THE IMMUNOMODULATOR TACROLIMUS HAS SHOWN success in the treatment of psoriasis. The newer immunomodulator pimecrolimus may also be a useful treatment for psoriasis. This study investigates the efficacy and safety of oral pimecrolimus in the treatment of psoriasis.

This was a phase I/II randomized double-blind, placebo-controlled, multiple rising dose proof of concept study. Psoriasis patients were treated with either oral pimecrolimus or placebo. A steady state of pimecrolimus was reached after 5-10 d. There was clear clinical efficacy in patients receiving 20 mg pimecrolimus twice daily and 30 mg twice daily with a reduction of Psoriasis Area and Severity Index by 60% and 75%, respectively. Histopathologically and immunopathologically there was a reversion of the psoriatic phenotype towards normal. There were no notable clinical, laboratory, kidney function, or immunologic side effects.

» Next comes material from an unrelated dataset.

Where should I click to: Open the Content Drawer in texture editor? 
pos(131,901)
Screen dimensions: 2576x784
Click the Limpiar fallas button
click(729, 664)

Pimecrolimus may be a useful treatment for psoriasis with minimal side effects. Further studies are need to evaluate the efficacy and long-term safety of this treatment.

Rappersberger K, Komar M, Ebelin ME, Scott G, Burtin P, Greig G, Kehren J, Chibout SD, Cordier A, Holter W, Richter L, Oberbauer R, Stuetz A, Wolff K. Pimecrolimus identifies a common genomic anti-inflammatory profile, is clinically highly effective in psoriasis and is well tolerated. J Invest Dermatol 2002 Oct; 119(4):876-87.